* JOB:
Starting at the beginning of the lines and ending at the line containing "Action: pyautogui.click(x=59, y=990)", rewrite them with "club logo" replaced by "team crest" and everything else unchanged. Leave the pictures out of your answer.

* EXTRACTED DATA:
^^^^

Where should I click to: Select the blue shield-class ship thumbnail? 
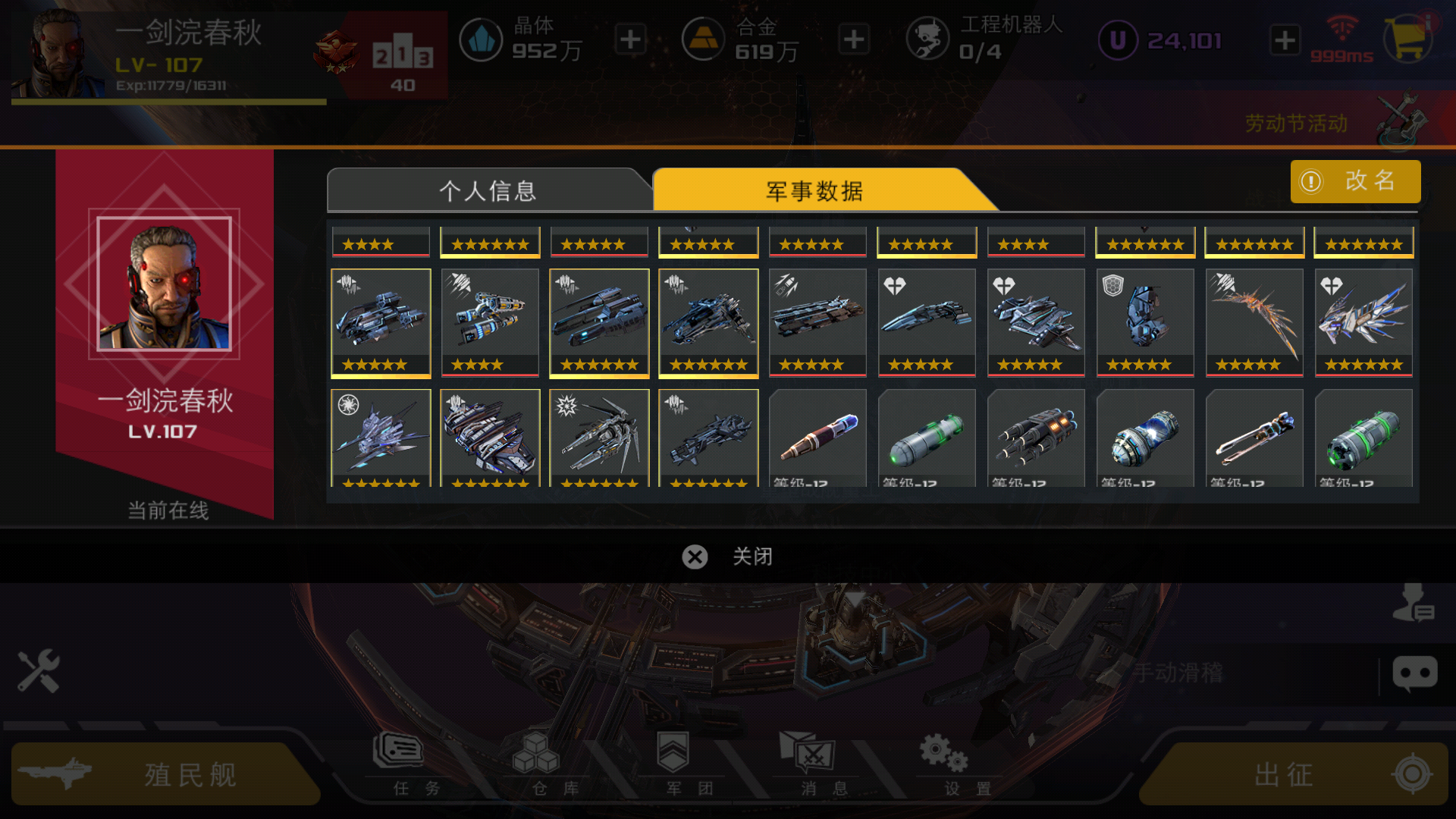coord(1145,322)
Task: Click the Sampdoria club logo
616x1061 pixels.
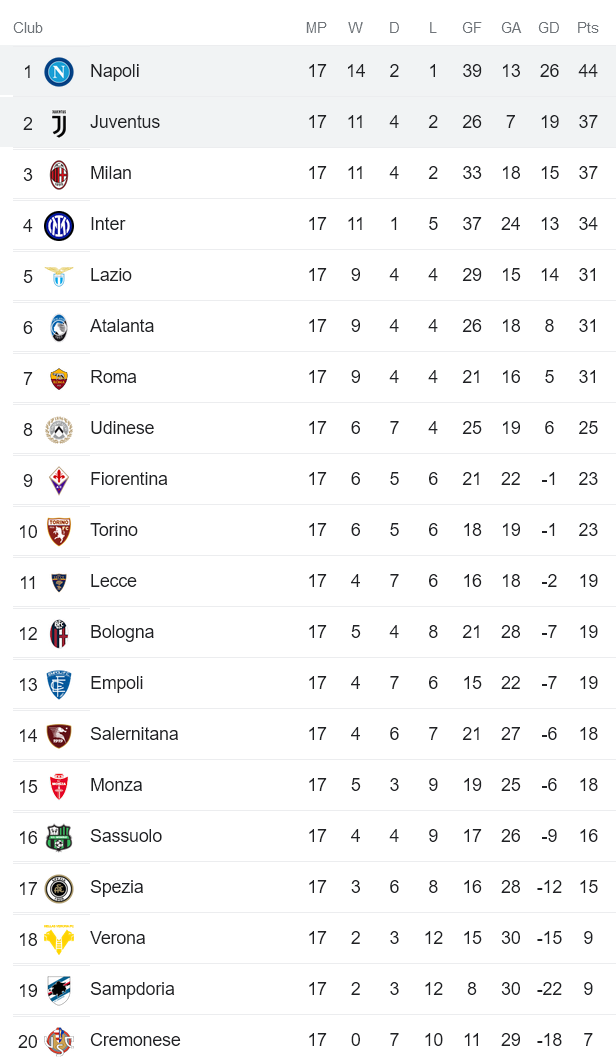Action: pyautogui.click(x=59, y=990)
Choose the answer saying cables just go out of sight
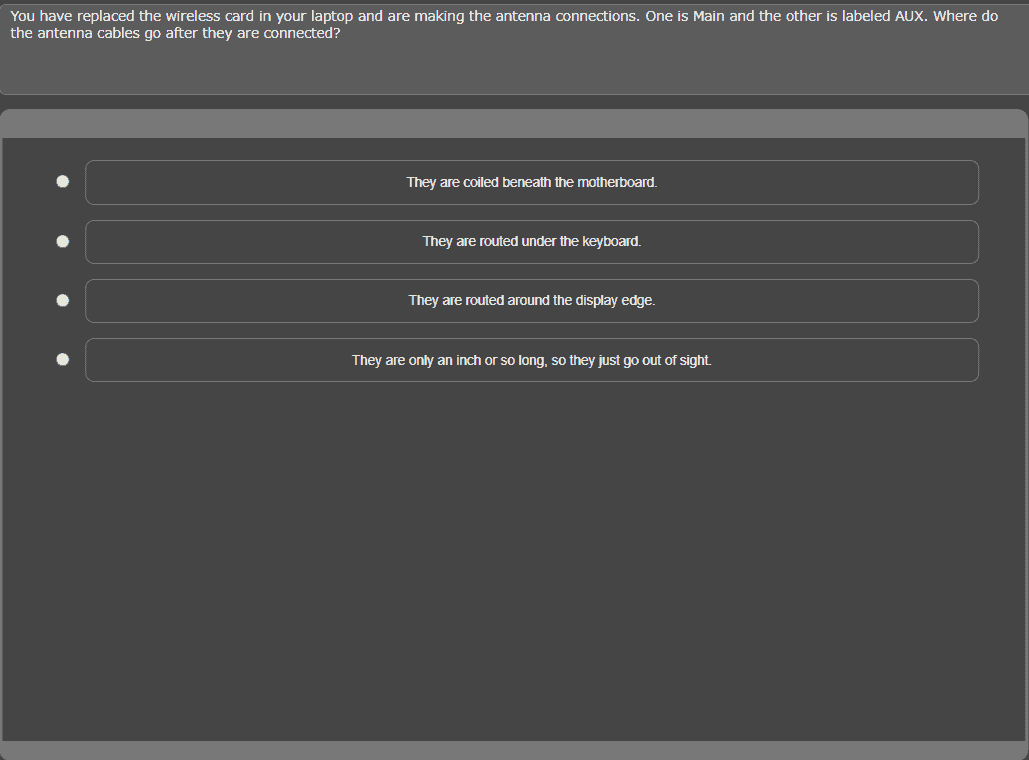This screenshot has width=1029, height=760. pos(531,359)
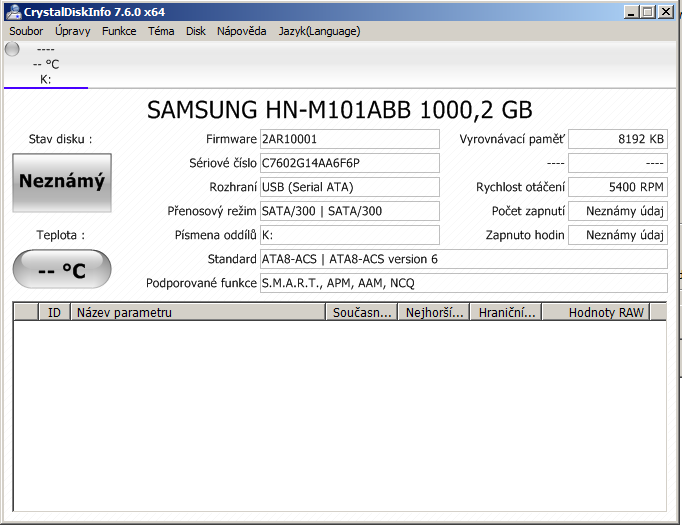Click the ID column header
This screenshot has height=525, width=682.
[x=54, y=312]
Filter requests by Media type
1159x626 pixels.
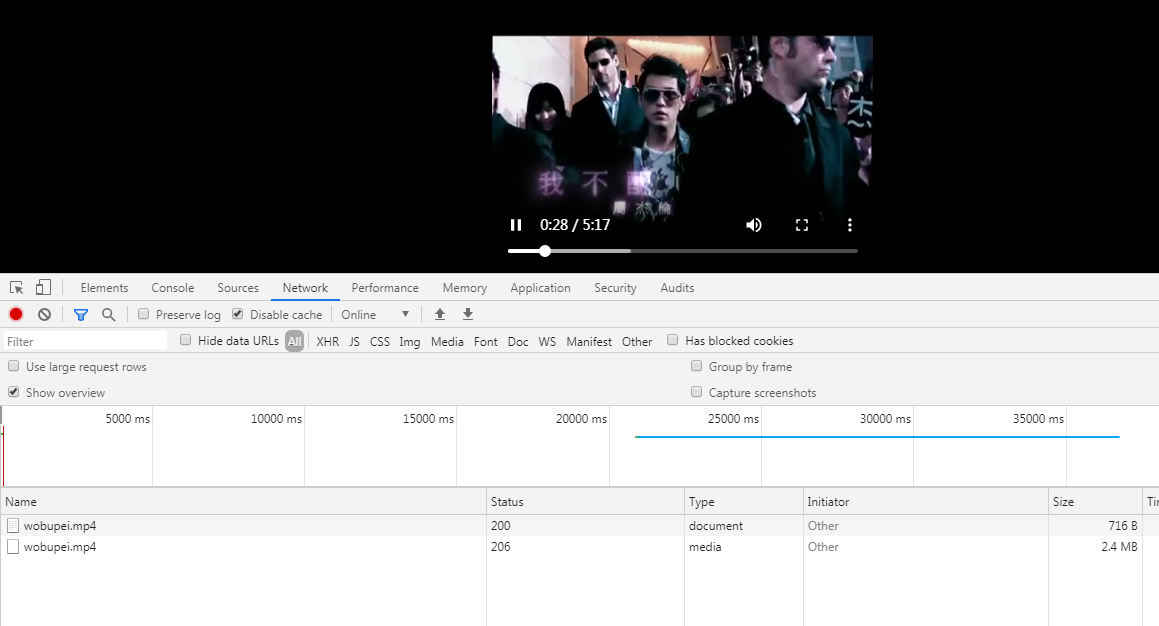click(x=447, y=341)
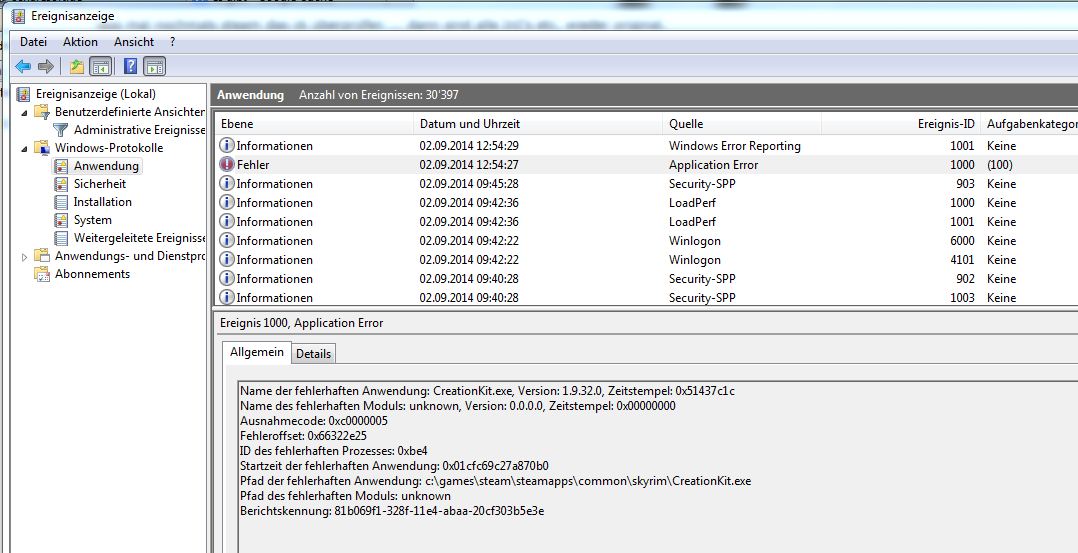Click the Back arrow toolbar icon
This screenshot has height=553, width=1078.
click(23, 67)
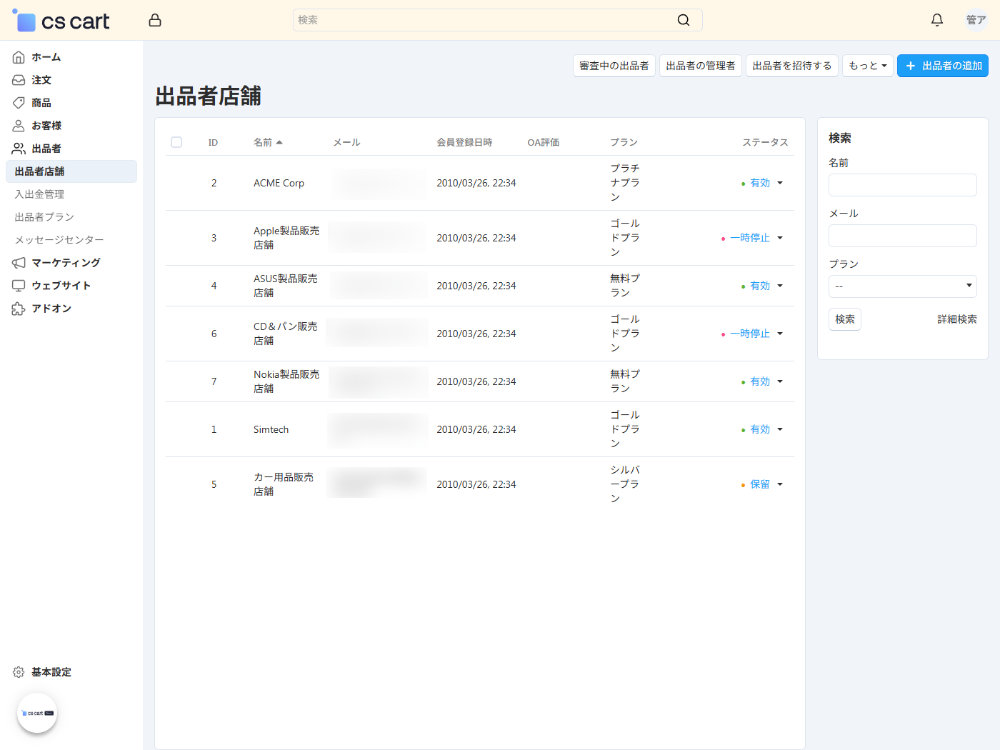Click the Add-ons puzzle icon
1000x750 pixels.
pyautogui.click(x=18, y=309)
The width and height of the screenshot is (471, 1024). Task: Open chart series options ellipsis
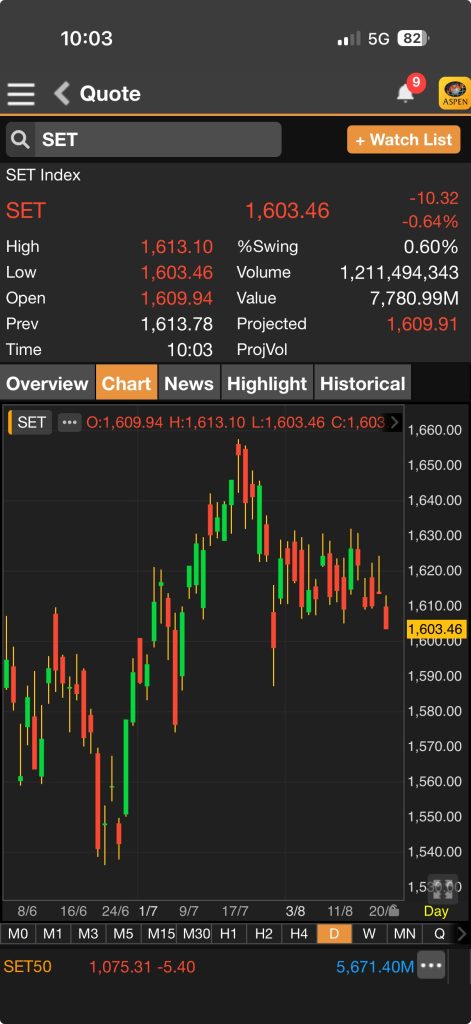pos(70,423)

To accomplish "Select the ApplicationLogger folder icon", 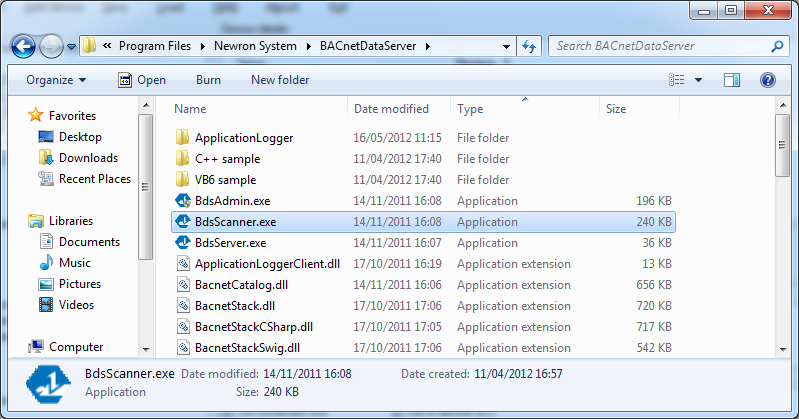I will click(182, 138).
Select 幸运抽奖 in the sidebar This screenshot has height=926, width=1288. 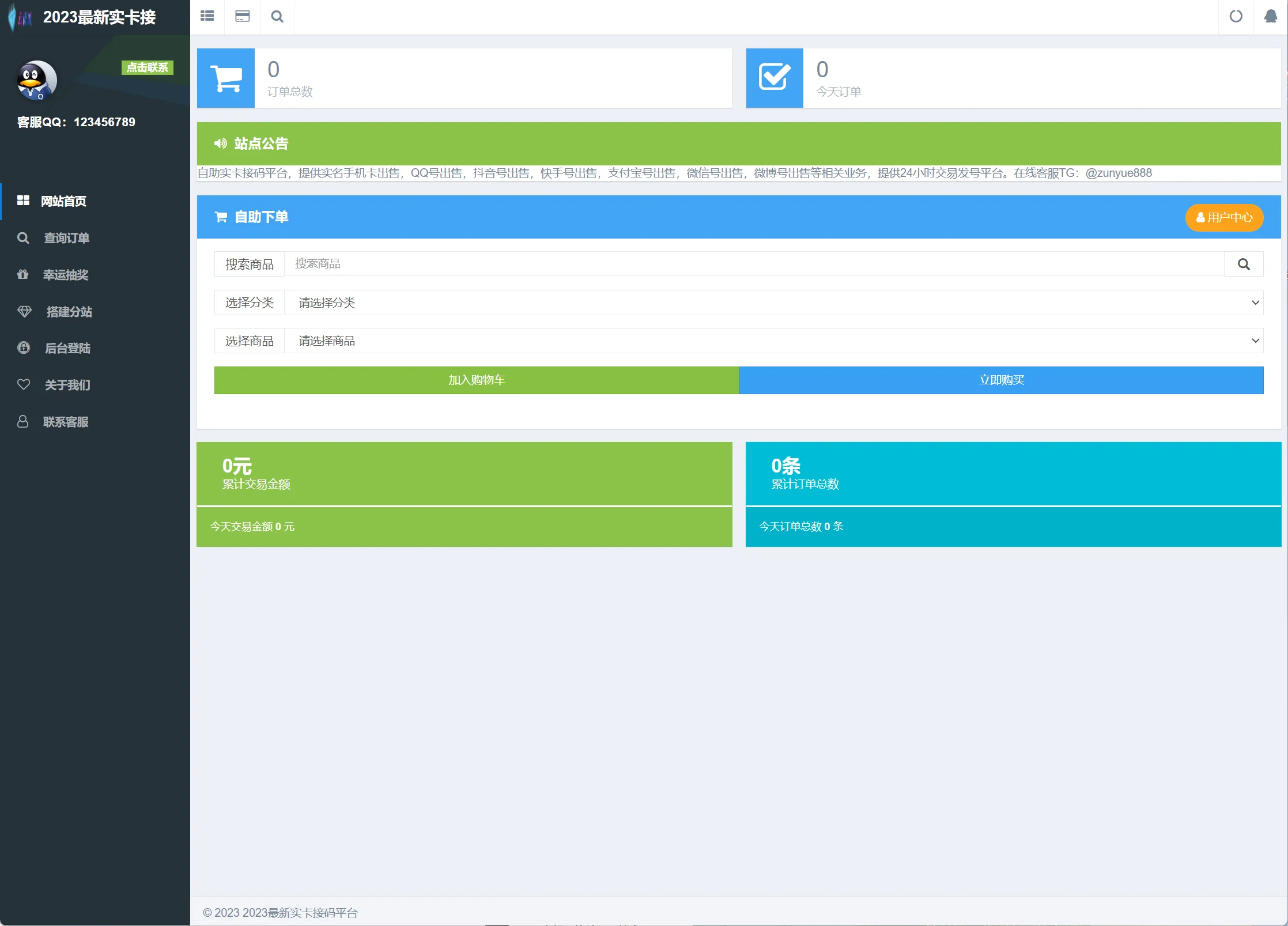pos(66,275)
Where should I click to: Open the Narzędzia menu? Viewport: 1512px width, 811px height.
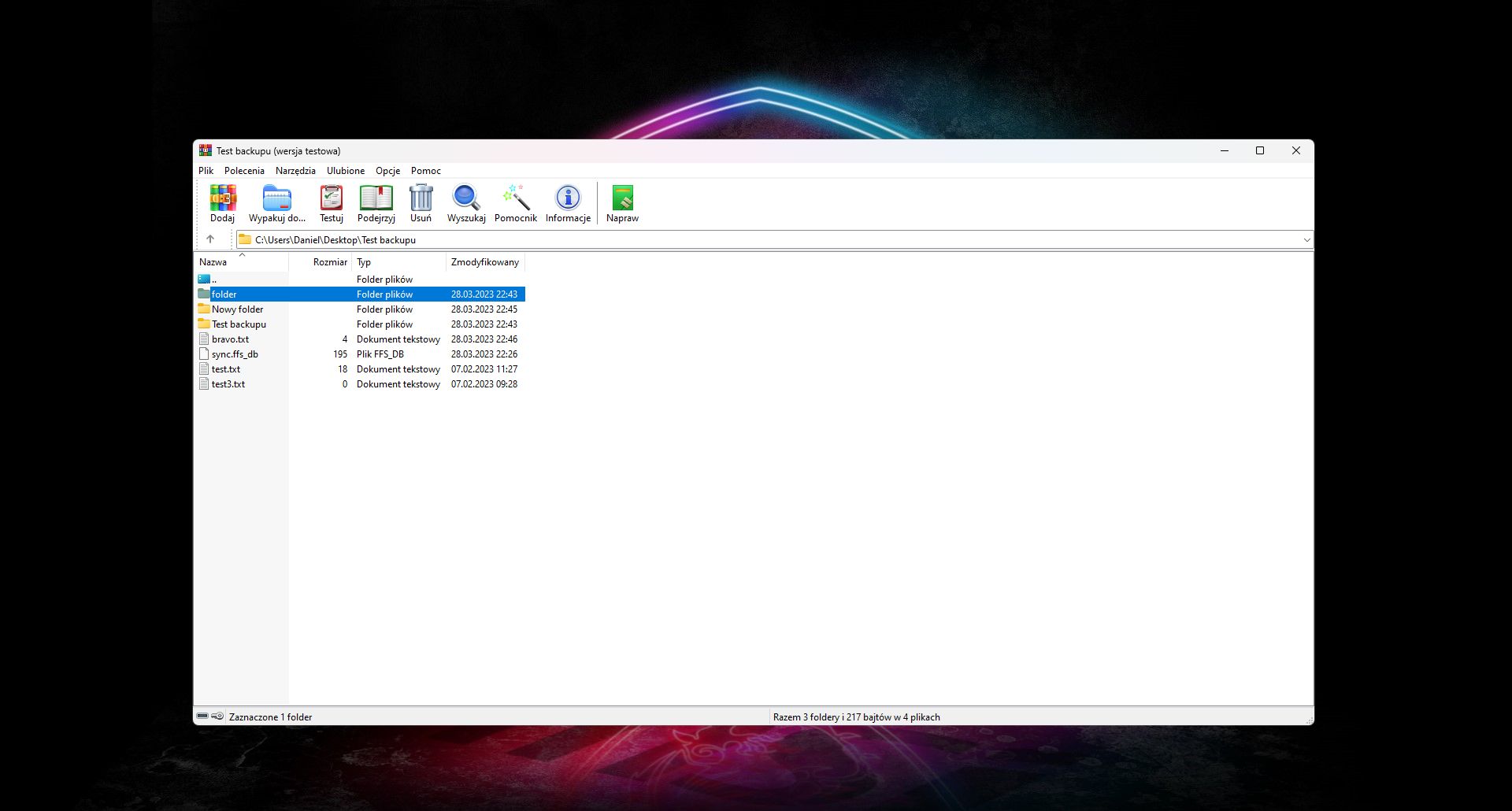[296, 171]
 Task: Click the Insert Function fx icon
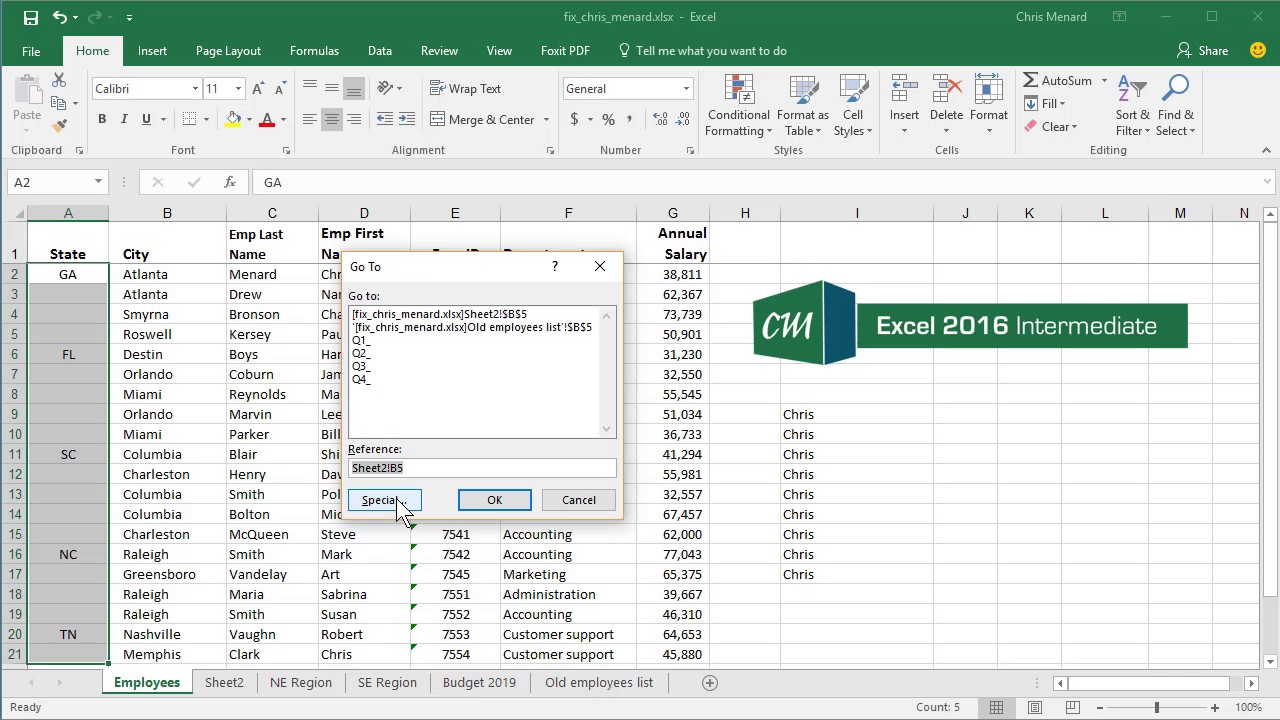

^^^^

* RESULT OF THIS EXERCISE:
Where should I click to: Select the blue shield-class ship thumbnail? 
coord(1145,322)
Task: Click the Sampdoria team crest
616x1061 pixels.
Action: pyautogui.click(x=59, y=990)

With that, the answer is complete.